→ **What the task requires**
Begin at the line below that has "Task: Click the blue 바로드림 button" and stop after the line that has "Given: Focus the Ask Gemini or type / field". Please restate only those lines, word for word.

→ **Data section**
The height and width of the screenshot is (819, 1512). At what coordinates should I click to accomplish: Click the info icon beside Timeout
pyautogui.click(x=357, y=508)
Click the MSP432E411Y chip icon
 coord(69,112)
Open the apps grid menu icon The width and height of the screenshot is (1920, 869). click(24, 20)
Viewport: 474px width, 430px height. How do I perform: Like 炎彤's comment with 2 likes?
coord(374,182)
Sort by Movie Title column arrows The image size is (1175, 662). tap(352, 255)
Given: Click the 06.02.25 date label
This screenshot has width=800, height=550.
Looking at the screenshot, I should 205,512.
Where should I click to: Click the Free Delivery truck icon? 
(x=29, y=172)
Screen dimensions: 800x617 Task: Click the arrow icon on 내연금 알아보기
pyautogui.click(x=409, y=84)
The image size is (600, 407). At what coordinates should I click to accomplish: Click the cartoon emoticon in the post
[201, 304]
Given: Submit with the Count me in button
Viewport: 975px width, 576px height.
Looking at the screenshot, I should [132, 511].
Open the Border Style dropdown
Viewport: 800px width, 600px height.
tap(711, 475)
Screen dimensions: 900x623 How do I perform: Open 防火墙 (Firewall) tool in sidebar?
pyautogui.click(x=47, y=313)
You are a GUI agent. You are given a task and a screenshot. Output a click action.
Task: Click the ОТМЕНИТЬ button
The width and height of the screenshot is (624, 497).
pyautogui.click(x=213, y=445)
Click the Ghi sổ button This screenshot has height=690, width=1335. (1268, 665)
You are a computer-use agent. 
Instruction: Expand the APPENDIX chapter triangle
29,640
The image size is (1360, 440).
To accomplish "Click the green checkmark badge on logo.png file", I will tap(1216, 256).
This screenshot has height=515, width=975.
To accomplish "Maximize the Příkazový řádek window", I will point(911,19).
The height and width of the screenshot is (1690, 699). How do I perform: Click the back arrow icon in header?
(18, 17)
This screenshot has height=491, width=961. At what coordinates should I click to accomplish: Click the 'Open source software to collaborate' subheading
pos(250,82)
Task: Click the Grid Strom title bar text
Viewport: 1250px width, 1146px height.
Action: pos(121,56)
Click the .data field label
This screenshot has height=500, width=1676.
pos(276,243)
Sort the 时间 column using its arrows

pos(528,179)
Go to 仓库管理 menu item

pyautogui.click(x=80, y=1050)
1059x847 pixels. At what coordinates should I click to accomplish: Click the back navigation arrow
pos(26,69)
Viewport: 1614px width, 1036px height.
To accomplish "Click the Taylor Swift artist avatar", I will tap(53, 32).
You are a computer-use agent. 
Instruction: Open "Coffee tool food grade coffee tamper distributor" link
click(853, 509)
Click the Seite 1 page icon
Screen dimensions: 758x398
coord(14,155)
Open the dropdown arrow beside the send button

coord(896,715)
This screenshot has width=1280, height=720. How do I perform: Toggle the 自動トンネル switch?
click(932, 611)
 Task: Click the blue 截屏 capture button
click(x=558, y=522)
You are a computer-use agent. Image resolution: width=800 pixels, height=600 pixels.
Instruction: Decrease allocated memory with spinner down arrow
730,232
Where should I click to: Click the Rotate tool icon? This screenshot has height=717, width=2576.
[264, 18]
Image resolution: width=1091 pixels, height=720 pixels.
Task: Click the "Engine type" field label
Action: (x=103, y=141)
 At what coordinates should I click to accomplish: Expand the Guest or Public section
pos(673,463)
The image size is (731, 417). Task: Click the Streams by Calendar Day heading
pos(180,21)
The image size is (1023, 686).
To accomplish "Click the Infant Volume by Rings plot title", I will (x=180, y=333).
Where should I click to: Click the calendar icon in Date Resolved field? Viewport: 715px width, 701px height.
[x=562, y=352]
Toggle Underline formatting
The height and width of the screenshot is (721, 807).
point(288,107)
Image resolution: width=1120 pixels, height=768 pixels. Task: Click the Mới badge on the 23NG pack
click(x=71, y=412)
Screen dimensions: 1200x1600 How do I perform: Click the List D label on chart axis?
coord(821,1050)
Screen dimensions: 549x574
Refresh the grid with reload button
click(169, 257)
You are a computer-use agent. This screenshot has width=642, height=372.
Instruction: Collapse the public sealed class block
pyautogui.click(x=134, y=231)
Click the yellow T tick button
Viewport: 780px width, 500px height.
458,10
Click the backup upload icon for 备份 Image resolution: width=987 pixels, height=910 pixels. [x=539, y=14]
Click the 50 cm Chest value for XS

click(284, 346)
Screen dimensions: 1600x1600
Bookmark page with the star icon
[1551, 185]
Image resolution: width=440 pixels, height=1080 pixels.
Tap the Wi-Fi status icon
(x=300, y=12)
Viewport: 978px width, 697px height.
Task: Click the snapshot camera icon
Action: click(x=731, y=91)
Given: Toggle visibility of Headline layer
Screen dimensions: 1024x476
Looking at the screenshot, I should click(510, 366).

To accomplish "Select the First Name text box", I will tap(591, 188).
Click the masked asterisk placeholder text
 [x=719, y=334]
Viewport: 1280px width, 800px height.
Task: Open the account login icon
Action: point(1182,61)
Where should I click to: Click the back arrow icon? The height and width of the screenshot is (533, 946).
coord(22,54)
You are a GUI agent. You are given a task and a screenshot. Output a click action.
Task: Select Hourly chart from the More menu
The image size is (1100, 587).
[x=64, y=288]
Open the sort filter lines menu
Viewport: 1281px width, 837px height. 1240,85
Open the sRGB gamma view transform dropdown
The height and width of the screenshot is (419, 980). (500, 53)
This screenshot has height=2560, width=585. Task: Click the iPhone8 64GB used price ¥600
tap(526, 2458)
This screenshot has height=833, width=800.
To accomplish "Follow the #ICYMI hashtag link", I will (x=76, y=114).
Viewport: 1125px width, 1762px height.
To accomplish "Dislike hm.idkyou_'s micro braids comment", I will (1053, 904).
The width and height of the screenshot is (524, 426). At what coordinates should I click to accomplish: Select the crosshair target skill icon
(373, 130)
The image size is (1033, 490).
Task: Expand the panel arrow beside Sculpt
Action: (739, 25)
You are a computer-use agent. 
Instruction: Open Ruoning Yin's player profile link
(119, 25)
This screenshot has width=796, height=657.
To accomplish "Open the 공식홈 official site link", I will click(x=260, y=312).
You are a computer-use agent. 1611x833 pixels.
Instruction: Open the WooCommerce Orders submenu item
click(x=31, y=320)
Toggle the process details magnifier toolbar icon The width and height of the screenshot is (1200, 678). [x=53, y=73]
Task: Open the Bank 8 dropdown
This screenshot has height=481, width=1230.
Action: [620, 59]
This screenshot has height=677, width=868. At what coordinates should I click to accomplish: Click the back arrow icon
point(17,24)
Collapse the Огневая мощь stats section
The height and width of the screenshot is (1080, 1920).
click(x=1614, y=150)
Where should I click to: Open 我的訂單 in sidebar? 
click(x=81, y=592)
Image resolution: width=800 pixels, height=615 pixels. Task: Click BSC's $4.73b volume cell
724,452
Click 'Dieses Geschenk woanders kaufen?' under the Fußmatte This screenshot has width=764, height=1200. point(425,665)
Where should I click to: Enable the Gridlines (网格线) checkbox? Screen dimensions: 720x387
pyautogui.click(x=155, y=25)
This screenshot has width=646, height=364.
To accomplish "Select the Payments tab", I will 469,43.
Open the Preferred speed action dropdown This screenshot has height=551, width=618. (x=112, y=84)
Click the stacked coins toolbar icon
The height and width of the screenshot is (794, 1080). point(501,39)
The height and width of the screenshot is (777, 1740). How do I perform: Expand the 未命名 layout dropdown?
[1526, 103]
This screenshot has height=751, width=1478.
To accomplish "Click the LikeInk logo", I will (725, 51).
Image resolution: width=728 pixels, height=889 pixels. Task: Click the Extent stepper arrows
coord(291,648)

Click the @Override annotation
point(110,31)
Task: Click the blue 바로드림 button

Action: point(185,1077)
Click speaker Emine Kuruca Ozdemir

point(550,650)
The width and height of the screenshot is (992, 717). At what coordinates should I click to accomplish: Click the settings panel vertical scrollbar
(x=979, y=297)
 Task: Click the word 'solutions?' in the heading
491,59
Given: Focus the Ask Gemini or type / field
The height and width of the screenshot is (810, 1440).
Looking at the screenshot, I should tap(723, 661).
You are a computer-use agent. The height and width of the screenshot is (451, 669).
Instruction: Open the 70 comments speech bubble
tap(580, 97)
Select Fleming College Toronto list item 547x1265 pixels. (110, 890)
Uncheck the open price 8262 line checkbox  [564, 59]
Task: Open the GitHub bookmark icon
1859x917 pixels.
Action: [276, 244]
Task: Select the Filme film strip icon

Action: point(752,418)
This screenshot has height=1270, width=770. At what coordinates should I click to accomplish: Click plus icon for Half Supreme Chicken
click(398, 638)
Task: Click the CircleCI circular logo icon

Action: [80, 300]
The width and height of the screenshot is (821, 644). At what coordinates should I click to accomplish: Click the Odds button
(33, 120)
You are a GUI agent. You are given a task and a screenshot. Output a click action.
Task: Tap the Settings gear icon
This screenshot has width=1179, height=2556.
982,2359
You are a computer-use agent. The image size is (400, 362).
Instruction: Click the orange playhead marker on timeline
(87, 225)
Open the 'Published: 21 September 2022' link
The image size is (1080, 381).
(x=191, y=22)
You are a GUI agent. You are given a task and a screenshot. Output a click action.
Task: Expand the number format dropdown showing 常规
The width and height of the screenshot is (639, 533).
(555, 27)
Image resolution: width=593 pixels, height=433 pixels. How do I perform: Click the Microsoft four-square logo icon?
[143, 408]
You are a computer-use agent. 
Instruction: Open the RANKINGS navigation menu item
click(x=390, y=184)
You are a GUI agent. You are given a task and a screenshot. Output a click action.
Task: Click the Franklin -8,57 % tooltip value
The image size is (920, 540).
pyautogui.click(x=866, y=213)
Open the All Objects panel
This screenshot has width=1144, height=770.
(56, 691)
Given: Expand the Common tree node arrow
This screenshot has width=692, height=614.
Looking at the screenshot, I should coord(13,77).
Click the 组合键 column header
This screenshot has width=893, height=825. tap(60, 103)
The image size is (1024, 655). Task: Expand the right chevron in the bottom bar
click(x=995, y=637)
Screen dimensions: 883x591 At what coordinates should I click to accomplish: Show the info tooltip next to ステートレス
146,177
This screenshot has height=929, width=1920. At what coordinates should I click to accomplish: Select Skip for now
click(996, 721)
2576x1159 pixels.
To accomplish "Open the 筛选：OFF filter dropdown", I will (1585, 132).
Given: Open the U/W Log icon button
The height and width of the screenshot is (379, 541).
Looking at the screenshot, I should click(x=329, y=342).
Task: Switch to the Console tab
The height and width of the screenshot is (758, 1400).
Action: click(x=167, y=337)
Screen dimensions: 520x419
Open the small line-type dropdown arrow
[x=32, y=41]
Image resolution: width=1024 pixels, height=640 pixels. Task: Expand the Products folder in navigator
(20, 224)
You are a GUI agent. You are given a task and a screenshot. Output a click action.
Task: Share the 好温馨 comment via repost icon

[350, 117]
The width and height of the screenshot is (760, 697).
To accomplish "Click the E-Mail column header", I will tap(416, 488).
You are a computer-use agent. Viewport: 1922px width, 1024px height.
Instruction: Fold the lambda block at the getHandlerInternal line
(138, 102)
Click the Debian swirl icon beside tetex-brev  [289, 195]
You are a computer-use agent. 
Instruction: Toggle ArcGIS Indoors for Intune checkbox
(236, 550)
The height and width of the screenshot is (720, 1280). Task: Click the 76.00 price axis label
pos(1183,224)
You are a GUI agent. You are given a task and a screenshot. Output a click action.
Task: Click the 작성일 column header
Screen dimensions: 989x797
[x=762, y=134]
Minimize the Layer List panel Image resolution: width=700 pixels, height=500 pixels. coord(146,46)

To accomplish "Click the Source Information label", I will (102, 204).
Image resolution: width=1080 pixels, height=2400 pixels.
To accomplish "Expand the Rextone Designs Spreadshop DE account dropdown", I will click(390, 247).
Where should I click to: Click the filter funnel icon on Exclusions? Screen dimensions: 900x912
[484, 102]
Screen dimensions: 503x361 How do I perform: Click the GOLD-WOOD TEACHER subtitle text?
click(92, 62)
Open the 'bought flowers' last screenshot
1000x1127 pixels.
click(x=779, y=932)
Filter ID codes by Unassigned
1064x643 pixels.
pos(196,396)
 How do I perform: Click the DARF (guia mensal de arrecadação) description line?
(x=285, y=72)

→ **Output for this exercise**
Task: Click the blue 바로드림 button

Action: point(185,1077)
Click speaker Emine Kuruca Ozdemir

point(550,650)
The width and height of the screenshot is (992, 717). At what coordinates should I click to accomplish: Click the settings panel vertical scrollbar
(x=979, y=297)
 Task: Click the word 'solutions?' in the heading
491,59
Given: Focus the Ask Gemini or type / field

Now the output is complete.